== Requirements ==
Reproduce word for word the items from the line containing "Point to the ru's Farm text label" through the line containing "[x=132, y=325]", with both of those lines included.

== Material shown ==
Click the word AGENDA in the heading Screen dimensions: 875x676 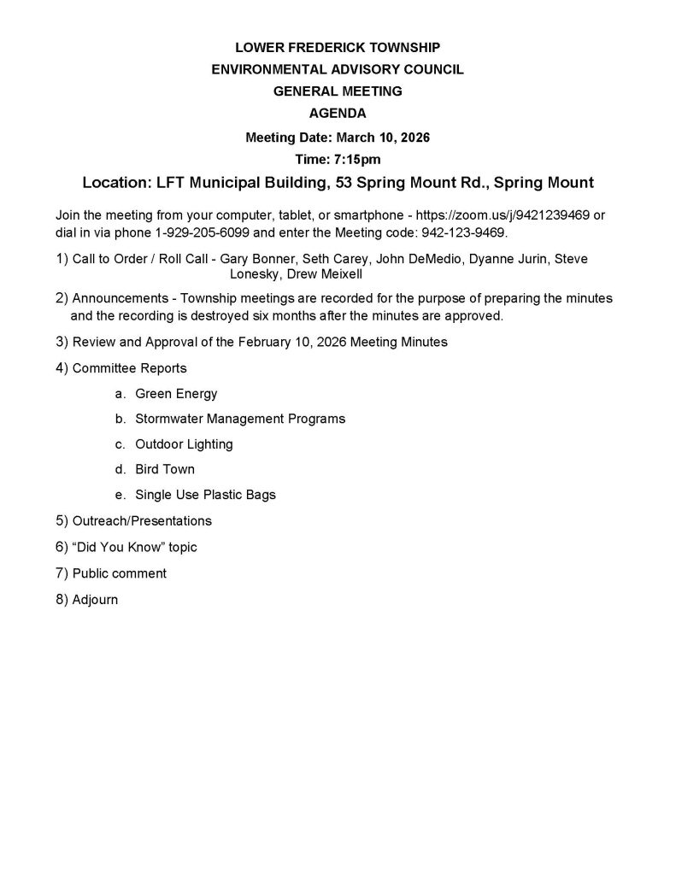point(338,113)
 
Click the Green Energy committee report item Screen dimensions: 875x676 point(176,394)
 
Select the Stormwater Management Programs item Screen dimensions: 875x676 point(240,419)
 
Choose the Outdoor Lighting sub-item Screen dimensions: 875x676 point(184,444)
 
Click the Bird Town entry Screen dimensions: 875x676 point(165,469)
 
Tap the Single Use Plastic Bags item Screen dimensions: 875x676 point(205,495)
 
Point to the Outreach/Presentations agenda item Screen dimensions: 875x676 point(142,520)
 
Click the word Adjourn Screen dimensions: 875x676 point(95,600)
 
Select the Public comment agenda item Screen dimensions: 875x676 point(119,573)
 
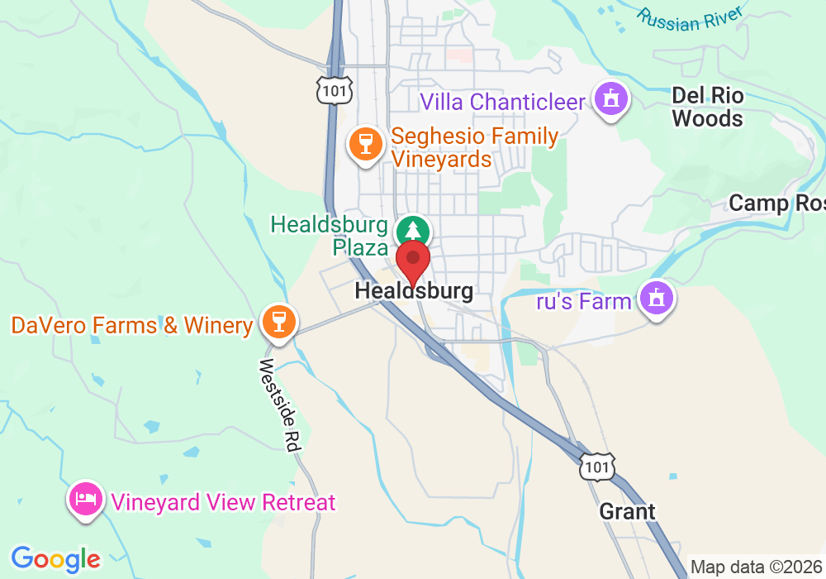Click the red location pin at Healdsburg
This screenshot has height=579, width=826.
[x=413, y=260]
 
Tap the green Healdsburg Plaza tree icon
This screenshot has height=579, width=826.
[x=412, y=230]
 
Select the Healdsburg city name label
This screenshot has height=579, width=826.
[x=414, y=291]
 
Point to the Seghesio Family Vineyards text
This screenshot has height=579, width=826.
[x=474, y=147]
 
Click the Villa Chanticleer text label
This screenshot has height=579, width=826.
[x=503, y=103]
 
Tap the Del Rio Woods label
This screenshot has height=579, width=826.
[x=707, y=108]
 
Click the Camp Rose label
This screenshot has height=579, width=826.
[x=776, y=203]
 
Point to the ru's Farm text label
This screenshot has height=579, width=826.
[x=584, y=301]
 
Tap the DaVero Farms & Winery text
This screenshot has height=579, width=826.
[x=132, y=325]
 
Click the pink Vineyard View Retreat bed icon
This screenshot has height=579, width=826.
[x=87, y=498]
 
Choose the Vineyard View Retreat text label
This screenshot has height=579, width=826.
[x=224, y=502]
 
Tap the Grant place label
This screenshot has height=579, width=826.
[x=627, y=511]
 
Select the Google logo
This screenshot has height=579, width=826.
[x=55, y=559]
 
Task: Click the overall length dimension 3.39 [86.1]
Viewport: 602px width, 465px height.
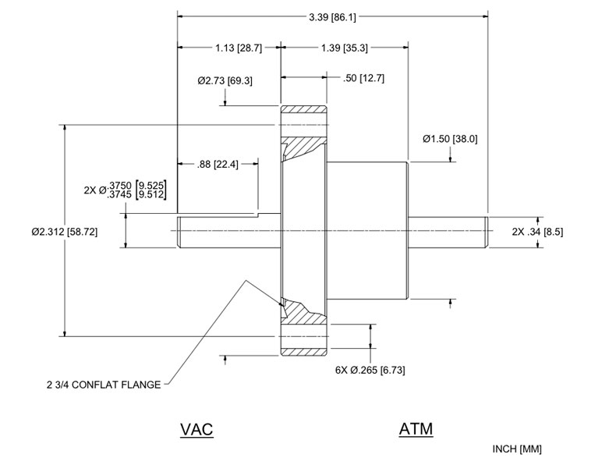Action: pyautogui.click(x=333, y=16)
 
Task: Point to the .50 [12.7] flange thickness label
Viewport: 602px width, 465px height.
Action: pyautogui.click(x=363, y=78)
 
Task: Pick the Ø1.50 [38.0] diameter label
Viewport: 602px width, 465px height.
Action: pyautogui.click(x=450, y=139)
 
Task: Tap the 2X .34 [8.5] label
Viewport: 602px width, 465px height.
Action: pyautogui.click(x=538, y=232)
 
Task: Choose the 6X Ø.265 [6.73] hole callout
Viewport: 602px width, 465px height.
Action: pyautogui.click(x=369, y=369)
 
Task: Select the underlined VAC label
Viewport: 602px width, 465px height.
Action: pyautogui.click(x=197, y=429)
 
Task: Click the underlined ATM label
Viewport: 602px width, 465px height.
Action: pyautogui.click(x=416, y=429)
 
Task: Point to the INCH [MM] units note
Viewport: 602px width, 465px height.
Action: pyautogui.click(x=517, y=449)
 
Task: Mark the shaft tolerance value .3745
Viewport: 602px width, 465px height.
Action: pyautogui.click(x=122, y=194)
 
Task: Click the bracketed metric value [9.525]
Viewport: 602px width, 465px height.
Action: pyautogui.click(x=149, y=184)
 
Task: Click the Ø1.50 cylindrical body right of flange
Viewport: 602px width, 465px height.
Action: pyautogui.click(x=369, y=232)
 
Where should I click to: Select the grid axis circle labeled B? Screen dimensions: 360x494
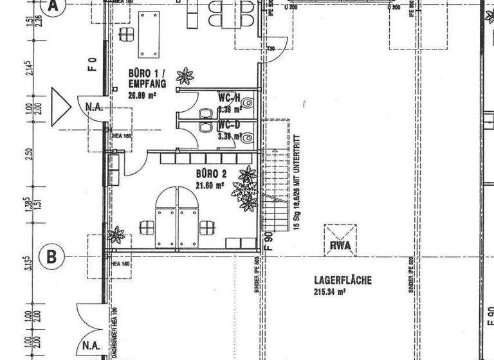53,257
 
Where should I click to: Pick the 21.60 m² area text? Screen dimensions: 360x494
210,185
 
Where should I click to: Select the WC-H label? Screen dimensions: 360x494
229,98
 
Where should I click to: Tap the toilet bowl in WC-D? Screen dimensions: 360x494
248,137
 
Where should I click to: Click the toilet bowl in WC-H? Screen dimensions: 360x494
248,102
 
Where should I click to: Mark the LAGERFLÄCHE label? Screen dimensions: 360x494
343,280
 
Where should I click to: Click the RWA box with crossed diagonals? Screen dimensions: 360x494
340,240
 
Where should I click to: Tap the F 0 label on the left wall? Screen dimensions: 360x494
93,64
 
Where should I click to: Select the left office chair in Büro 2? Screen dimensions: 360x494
147,227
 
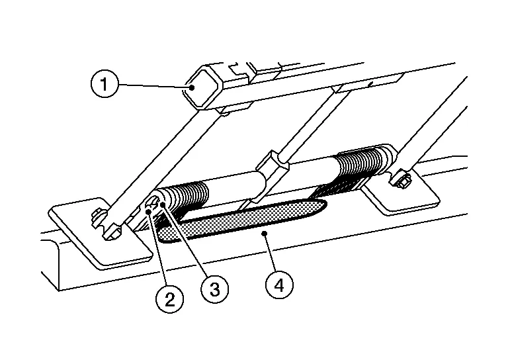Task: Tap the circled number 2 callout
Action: [x=170, y=298]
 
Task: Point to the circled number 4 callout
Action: [x=280, y=285]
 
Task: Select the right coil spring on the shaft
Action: [x=360, y=163]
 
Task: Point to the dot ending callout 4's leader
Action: [x=265, y=234]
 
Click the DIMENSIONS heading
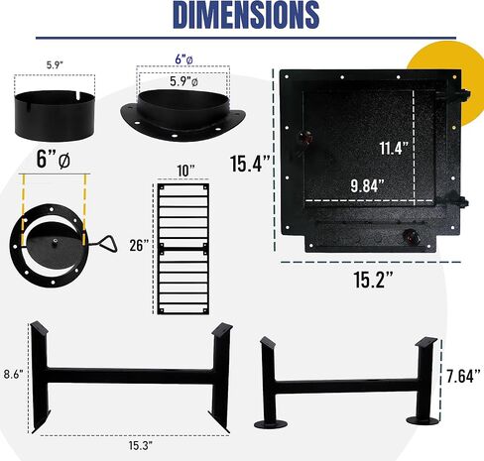click(246, 15)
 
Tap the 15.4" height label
click(250, 164)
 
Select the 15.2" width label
click(373, 280)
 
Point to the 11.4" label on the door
click(394, 148)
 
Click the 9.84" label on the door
click(368, 185)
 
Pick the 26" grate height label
click(139, 245)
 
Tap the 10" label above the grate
click(185, 171)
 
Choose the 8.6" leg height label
click(14, 375)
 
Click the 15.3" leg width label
click(140, 445)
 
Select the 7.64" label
click(463, 376)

== Solution to this problem ==
Point to the ru's Farm text label
This screenshot has height=579, width=826.
[x=584, y=301]
 
Tap the DaVero Farms & Winery text
This screenshot has height=579, width=826.
[x=132, y=325]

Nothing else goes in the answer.